Culinary Arts

Chef Thomas Keller’s Braised Artichokes Recipe

Written by MasterClass

Apr 30, 2019 • 2 min read

There are multiple techniques at play in this dish: turning artichokes, sweating vegetables, braising. Chef Keller loves working with artichokes, and artichokes barigoule—an artichoke stew—is a classic recipe that can be served many ways, including on its own, as a garnish for chicken, or as a component in a salad.

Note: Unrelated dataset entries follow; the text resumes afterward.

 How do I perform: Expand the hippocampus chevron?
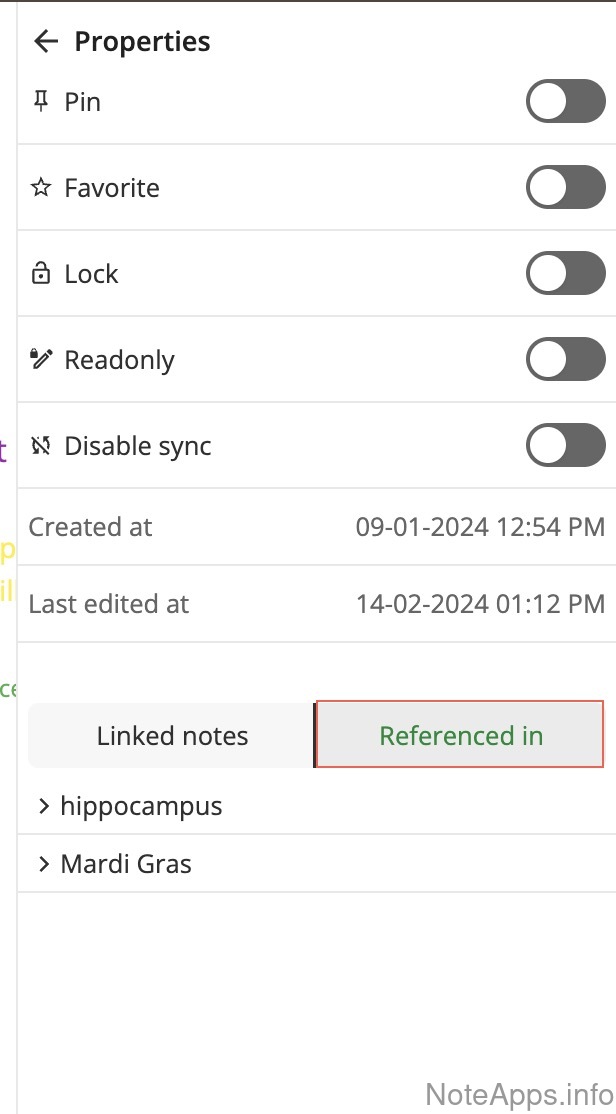pos(43,806)
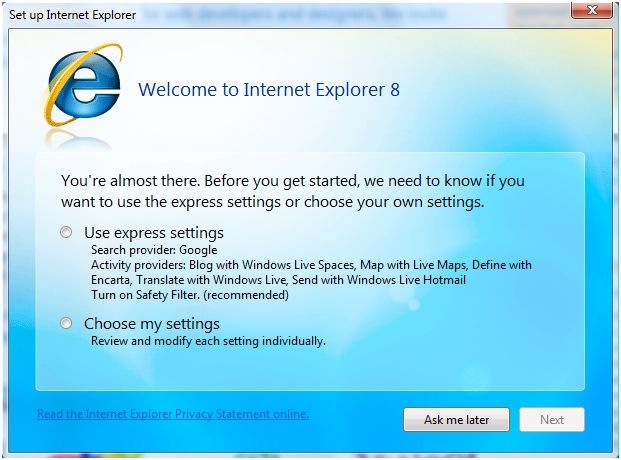Click the "You're almost there" intro paragraph
Viewport: 621px width, 460px height.
coord(293,191)
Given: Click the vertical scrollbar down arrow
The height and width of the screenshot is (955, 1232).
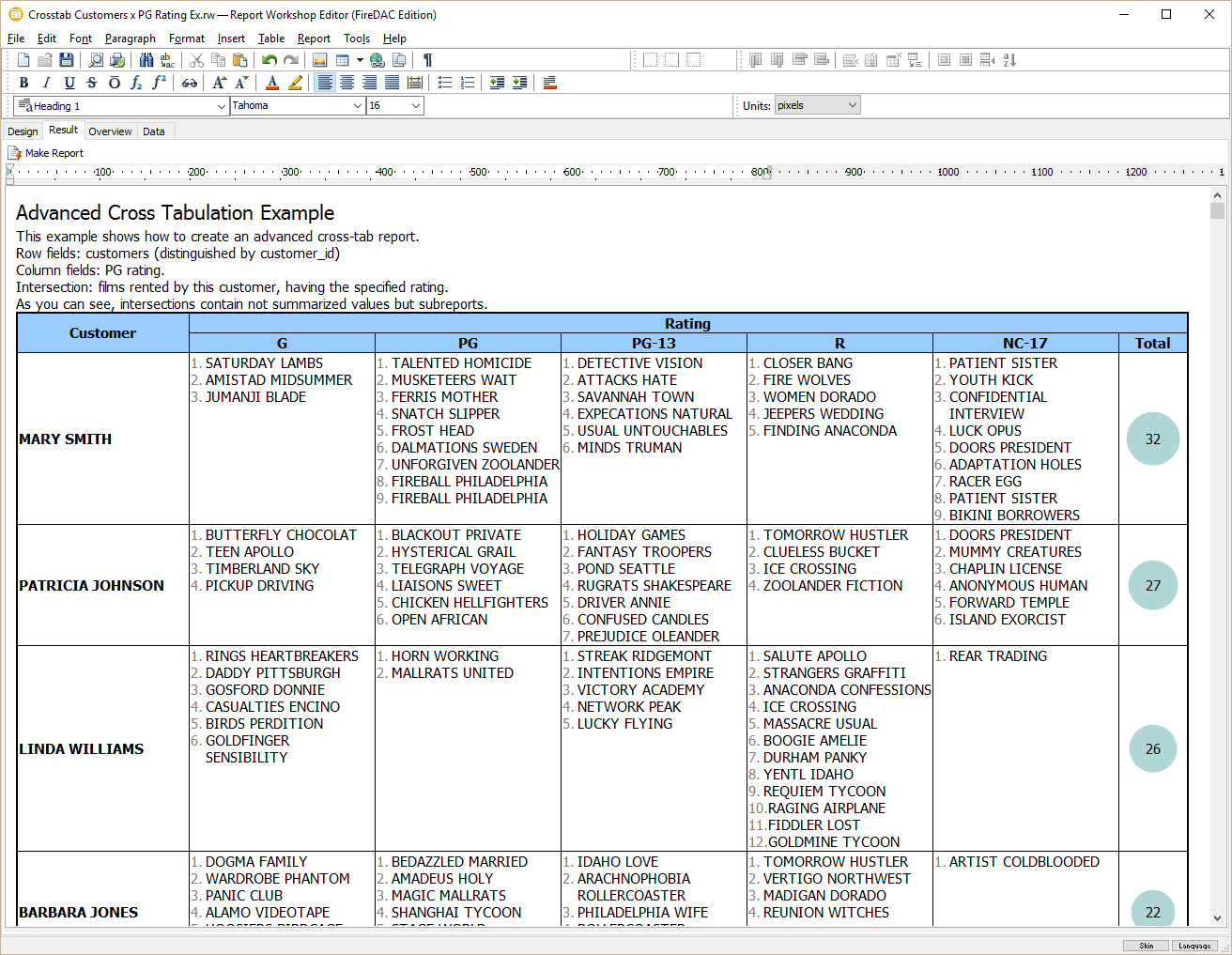Looking at the screenshot, I should tap(1217, 918).
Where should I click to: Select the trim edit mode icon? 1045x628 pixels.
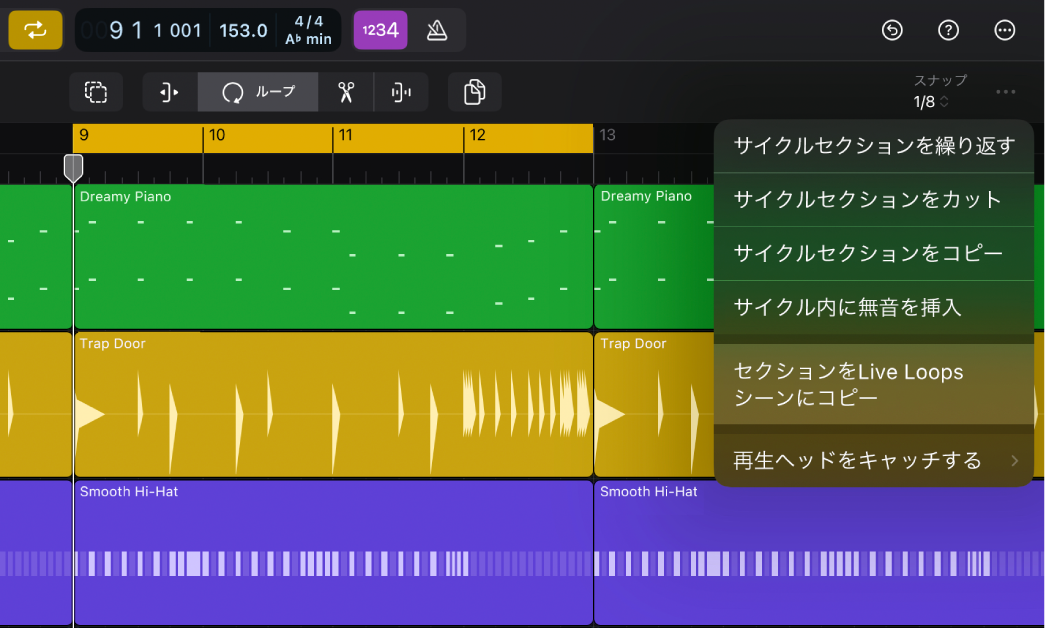pyautogui.click(x=168, y=92)
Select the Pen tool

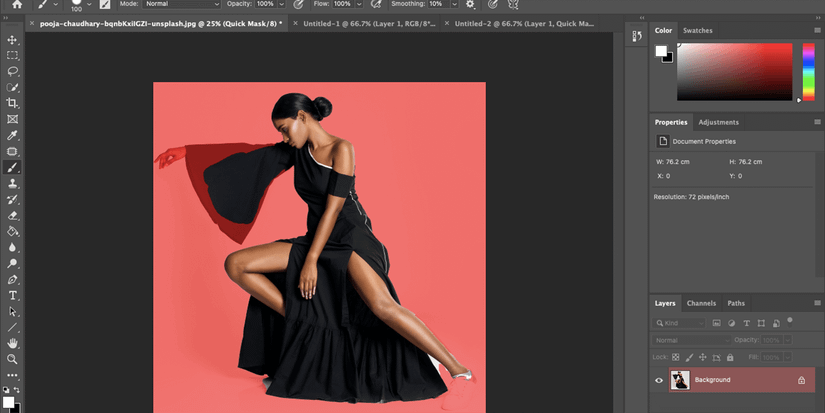click(13, 279)
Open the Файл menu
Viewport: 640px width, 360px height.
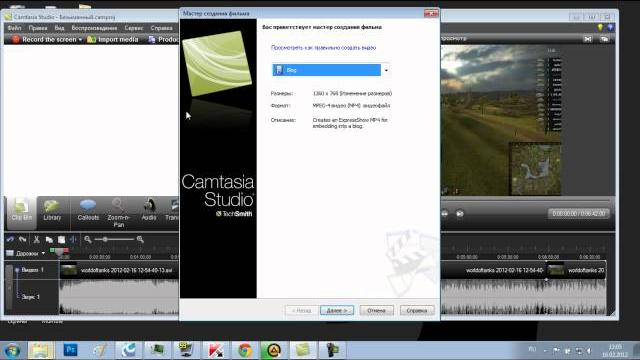point(14,28)
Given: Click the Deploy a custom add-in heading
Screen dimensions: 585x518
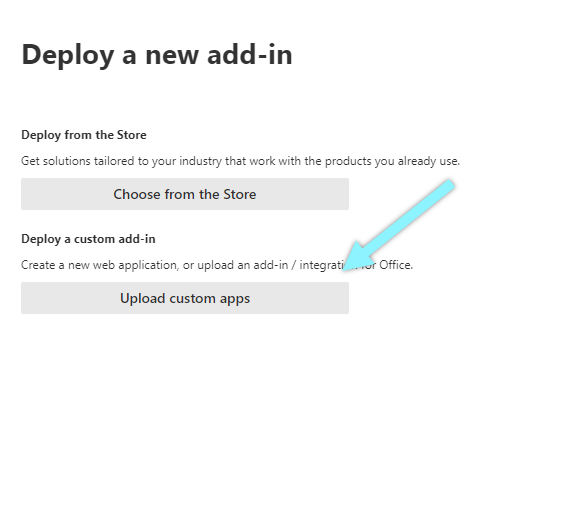Looking at the screenshot, I should [88, 239].
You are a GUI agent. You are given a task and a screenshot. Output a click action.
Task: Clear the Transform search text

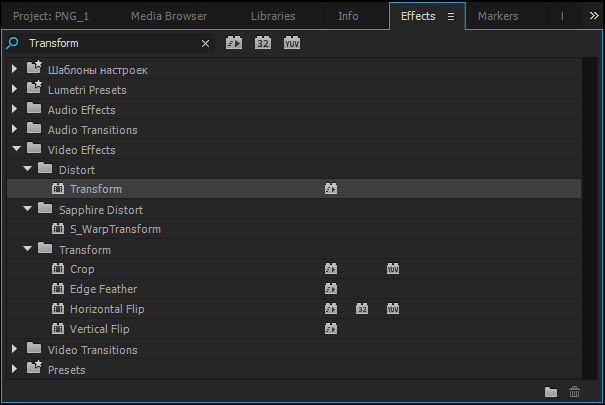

Chef Thomas Keller’s Braised Artichokes Recipe

I love artichokes. I love the way they smell when they’re raw, the way they look.” Watch Chef Thomas Keller demonstrate how to make this dish here.

  • 2 lemons
  • 150 grams second-press olive oil
  • 120 grams carrots, chopped
  • 150 grams fennel, sliced
  • 300 grams onions, chopped
  • 75 grams shallots, minced
  • 10 grams garlic cloves, minced
  • 1 liter chicken or vegetable stock, or water 500 grams sauvignon blanc
  • 6 medium artichokes, turned and trimmed
  • Parsley (for garnish)
  • Chive blossoms
  • (optional, for garnish) Kosher salt

Bouquet garni:

  • kitchen shears
  • butcher’s twine
  • Cheesecloth
  • 3 leek leaves
  • 5 Italian parsley sprigs
  • 5 thyme sprigs
  • 2 bay leaves


  • Cutting board
  • Chef’s knife
  • Paring knife
  • Bowl for trim
  • 8-quart tall rondeau
  • Slotted spoon
  • Lint-free kitchen towel Baking dish (large enough to accommodate the artichokes in a single layer submerged in their liquid)
  • Bowl with acidulated water (lemon water)

For preparing artichokes:

  1. Hold the artichoke with the stem toward you. Beginning with the small outer leaves on the stem, remove them by breaking off the larger leaves by pushing with your thumb against the bottom of each leaf as you snap it, pulling it down toward the stem. Work your way up the stem to removing the larger leaves surrounding the heart until you reach the more tender leaves. Do not use a twisting motion to tear off the leaves. Chef Keller emphasizes using this technique to avoid removing pieces of the heart along with the leaves. Make sure the bottom part of the leaves you pull off remains attached. Continue removing the leaves until the only ones remaining are tender and yellow.
  2. Using a paring knife, cut off the top two thirds of the artichoke, to the point where the meaty heart begins. Cut away the tough dark green parts of the leaves to expose the tender heart. Then, holding the knife with the tip at a 45-degree angle, trim the base of the artichoke next to the stem.
  3. Peel the stem and cut off the bottom. Remove the fuzzy choke of the artichoke using a spoon to scrape the heart clean. Squeeze lemon juice over the artichoke and submerge in acidulated water while you work on the remaining artichokes.

For bouquet garni:

  1. Wrap leek leaves, Italian parsley sprigs, thyme sprigs, and bay leaves in cheesecloth and tie as you tied the asparagus bundles.

For artichokes barigoule:

  1. Sweat the vegetables over low heat. Add the olive oil, carrots, fennel, onions, and shallots. The goal is to soften the vegetables while bringing out their sweetness. Avoid caramelization by using gentle heat. Once the vegetables have softened, stir in the minced garlic cloves and cook until the raw flavor has dissipated and the garlic is fragrant.
  2. Transfer artichokes heart-down on top of the vegetables. Add the bouquet garni, white wine, stock, and water to cover. Increase the heat to bring the liquid to a gentle simmer, and cover the artichokes with a clean kitchen towel to keep the artichokes submerged. After 30 minutes, test for doneness with your paring knife. You’ll want very little resistance, similar to the glazed carrots.
  3. Use a slotted spoon to place artichokes into a storage dish in a single layer, spoon vegetables on top, and pour the braising liquid over to finish. Let the dish cool and the flavors mature. For a classic barigoule, cut the artichokes into wedges, serve with braising vegetables, and garnish with parsley or basil.

Chef Keller often serves artichokes barigoule as a vegetarian stew, as a side with chicken, or as a component in salad. As with most stews and soups, the flavors of artichokes barigoule will improve after a few days.